Give the data back exactly. Leave out any images.

(Stored items)
○ ○ ○ ○ ○
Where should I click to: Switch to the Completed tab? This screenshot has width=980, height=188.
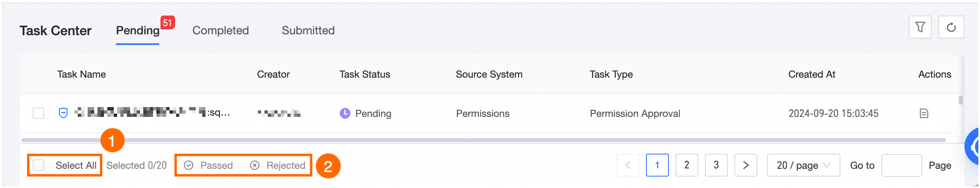220,31
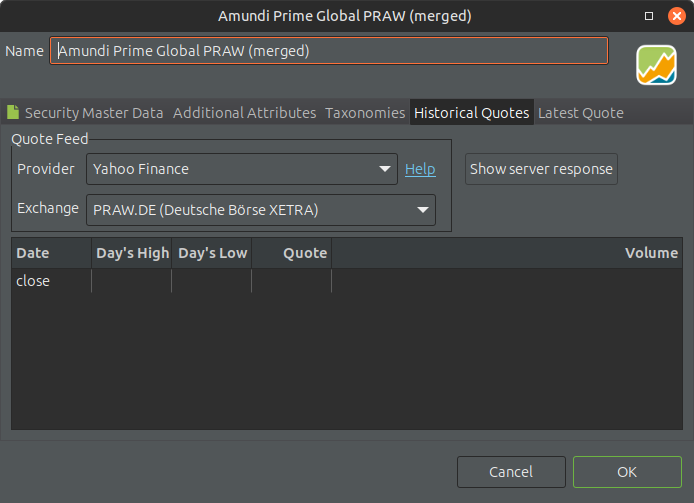The height and width of the screenshot is (503, 694).
Task: Select the Quote column header
Action: click(x=292, y=253)
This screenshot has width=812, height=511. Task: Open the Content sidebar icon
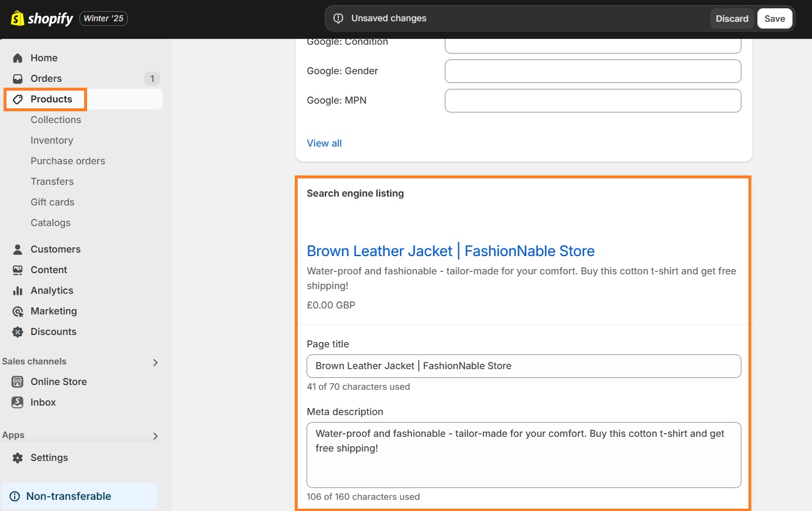(17, 270)
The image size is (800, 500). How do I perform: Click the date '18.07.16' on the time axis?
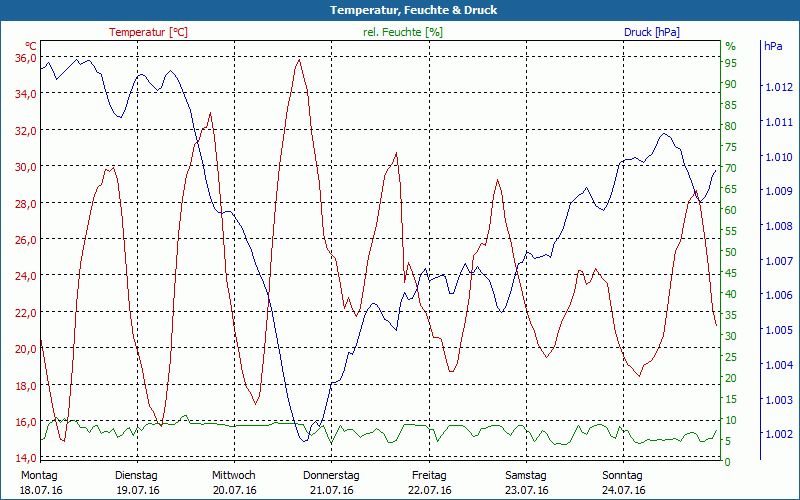(x=41, y=490)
○ ○ ○ ○ ○
EXERCISE RESPONSE:
Where should I click to: Switch to the Completed tab? This screenshot has width=980, height=188.
220,31
The height and width of the screenshot is (503, 694).
Task: Select the Quote column header
Action: click(x=292, y=253)
This screenshot has width=812, height=511. Task: Open the Content sidebar icon
(17, 270)
The image size is (800, 500). How do I perform: Click the date '18.07.16' on the time axis?
(x=41, y=490)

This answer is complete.